STJ determina a paralisação de processos onde se discute o direito ao crédito de PIS e COFINS sujeitos ao regime monofásico de tributação

04/06/2021

Foi determinado pelo Superior Tribunal de Justiça (STJ) a paralisação dos processos em que empresas tributadas pelo regime monofásico discutem o direito a crédito de PIS e Cofins. Os ministros da 1ª Seção da Corte irão julgar o tema em caráter repetitivo, com efeito vinculante.

A questão se baseia no fato de que no regime monofásico, a cobrança de PIS e Cofins é concentrada no fabricante ou no importador, ficando as alíquotas zeradas para as empresas nas etapas seguintes, em sua grande maioria distribuidoras e varejistas.
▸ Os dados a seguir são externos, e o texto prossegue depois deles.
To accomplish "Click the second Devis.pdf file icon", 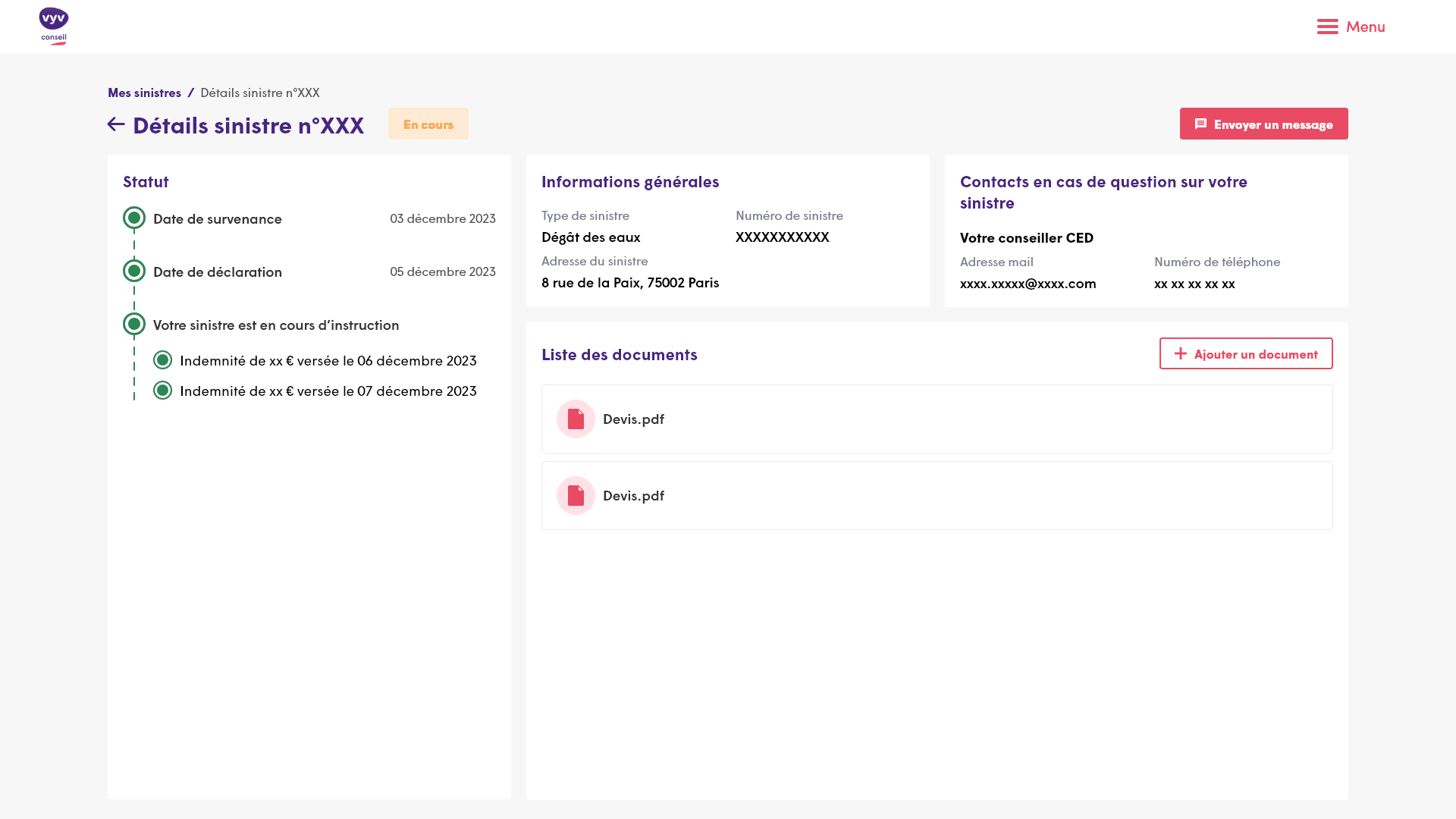I will point(576,496).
E são essas empresas que discutem o direito aos créditos referentes às contribuições.

As alíquotas no regime monofásico são mais altas e os valores repassados embutidos nos preços dos produtos, pela indústria ou importador para o resto da cadeia, e apesar dos distribuidores e varejistas não recolherem o imposto diretamente, também arcam com pagamentos. Além disso, a Lei n.º 11.033/04 legitima o uso de créditos em seu artigo 17, o qual aduz que as vendas efetuadas com a suspensão, isenção, alíquota zero ou não incidência de PIS e Cofins não impedem a manutenção, pelo vendedor, dos créditos vinculados a essas operações.

Vale mencionar que em abril os Ministros se pronunciaram no sentido de que produtos adquiridos sob a sistemática monofásica não gera crédito de PIS e Cofins para distribuidoras e varejistas.

No julgamento, o voto do ministro Gurgel de Faria foi no sentido de que a Lei nº 11.033 não modificou as Leis nº 10.637, de 2002 (não cumulatividade PIS) e nº 10.833, de 2003 (não cumulatividade PIS), que permitem usar como crédito valores pagos em tributos – e vedam o uso de créditos na revenda de bens sujeitos ao regime monofásico. “Não havendo incidência do tributo na operação anterior, não há nada para ser creditado posteriormente”, afirmou ao proferir o voto.

A expectativa do julgamento é de que, na hipótese de os Ministros decidirem manter o resultado do mês de abril, que conste no acórdão que a vedação aos créditos vale apenas para a revenda dos produtos adquiridos na sistemática do regime monofásico.

Portanto, considerando que existem decisões monocráticas no STJ que consideram a questão como infraconstitucional, a palavra final deve ficar com os Ministros do STJ, sendo pouco provável a análise da matéria pelo STF.